## [Short problem 1]
Translate this sentence from the frigate passage into Spanish: "After undergoing trials she was commissioned on 9 May 1983."

── Document passage

Rheinland-Pfalz was a Bremen-class frigate of the German Navy.

Construction and commissioning
Rheinland-Pfalz was laid down in 1979 at the yards of Blohm+Voss, Hamburg and launched in September 1980. After undergoing trials she was commissioned on 9 May 1983.

Service

Early deployments
Rheinland-Pfalz was involved in several foreign missions since her commissioning. From 1992 to 1996 she was deployed several times in the Adriatic Sea as part of Operation Sharp Guard, blockading the former Yugoslavia. In 1999 she supported Operation Allied Force, the NATO bombing of Yugoslavia. In 2001 she was part of a Destroyer Exercise (DESEX), followed by a deployment in 2004 with Operation Enduring Freedom – Horn of Africa, and in the Gulf of Aden. Rheinland-Pfalz took part in Operation Active Endeavour in the Mediterranean in 2005, and in 2006 joined the South African naval exercises Good Hope II. In early 2009 she was briefly once more part of Operation Active Endeavour, before departing for the waters off the Horn of Africa to participate in Operation Atalanta, combatting piracy off the coast of Somalia. She relieved her sister ship Karlsruhe on patrol on 22 January 2009.

────
── Dataset excerpts

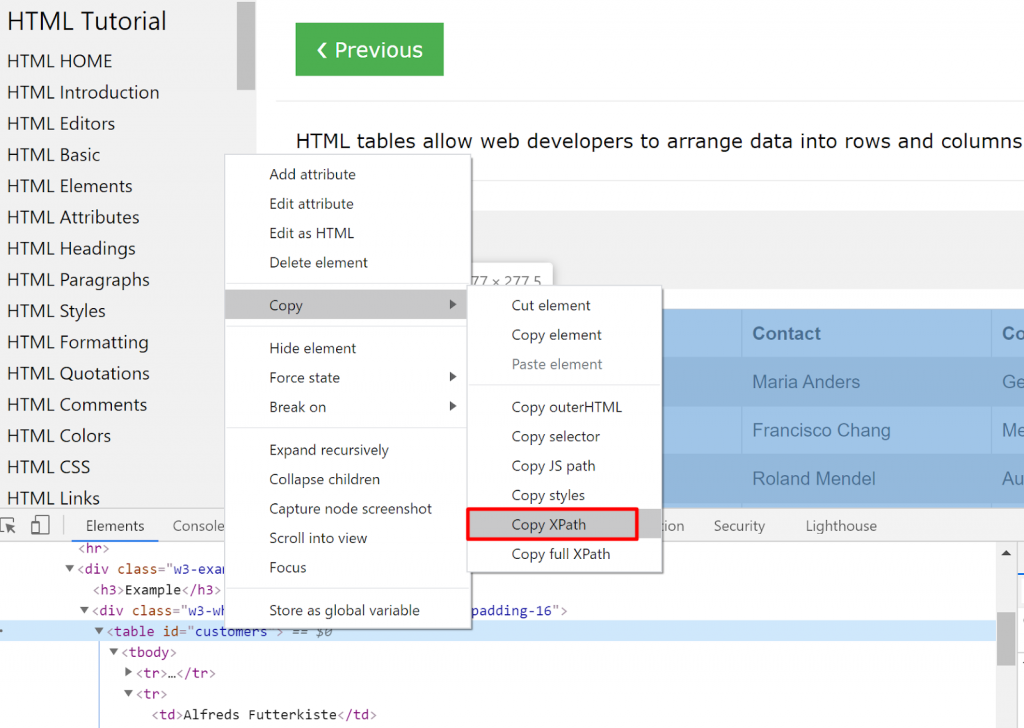Click the green Previous button
Screen dimensions: 1024x728
(x=369, y=48)
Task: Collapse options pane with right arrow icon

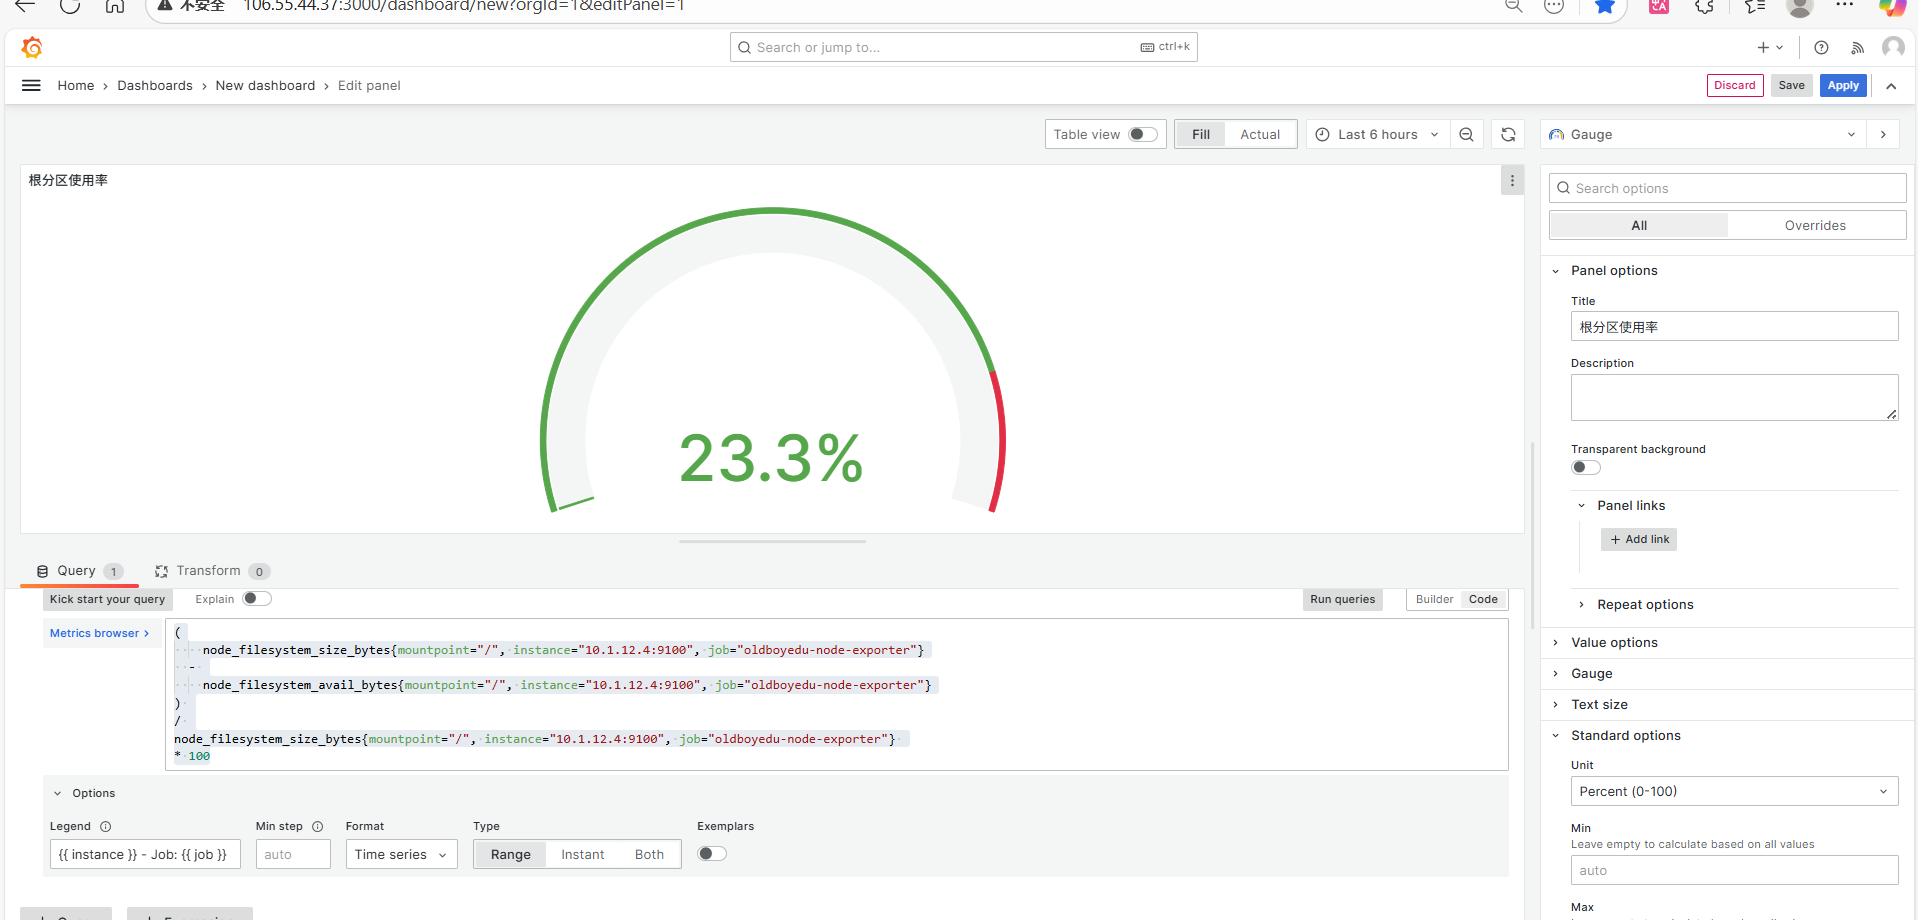Action: click(1883, 135)
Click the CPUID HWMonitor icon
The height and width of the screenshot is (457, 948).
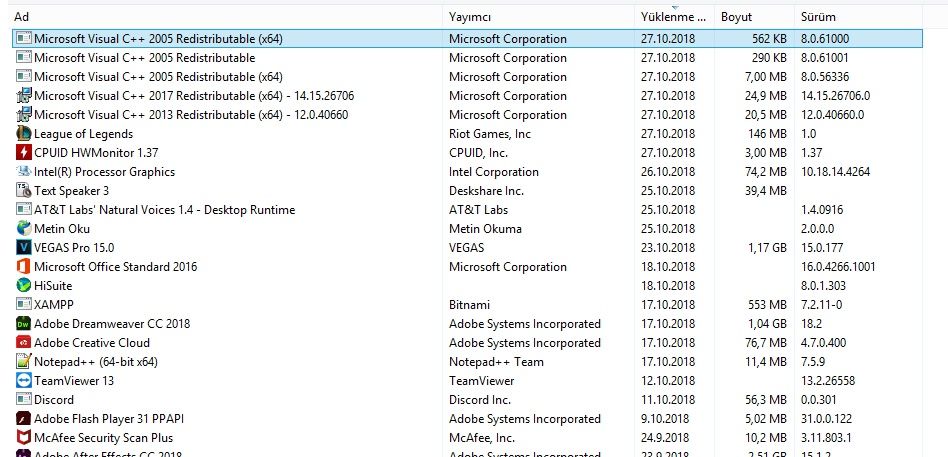[x=24, y=153]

────

## [Short problem 2]
Turn the entries that follow the frigate passage into a numbered list with one line per item. Skip the blank lines, and leave the pictures out.

## [Complete response 1]
Tras someterse a pruebas, fue puesta en servicio el 9 de mayo de 1983.

## [Complete response 2]
1. Click the green Previous button
2. Screen dimensions: 1024x728
3. (x=369, y=48)
4. Task: Collapse options pane with right arrow icon
5. Action: click(1883, 135)
6. Click the CPUID HWMonitor icon
7. The height and width of the screenshot is (457, 948).
8. [x=24, y=153]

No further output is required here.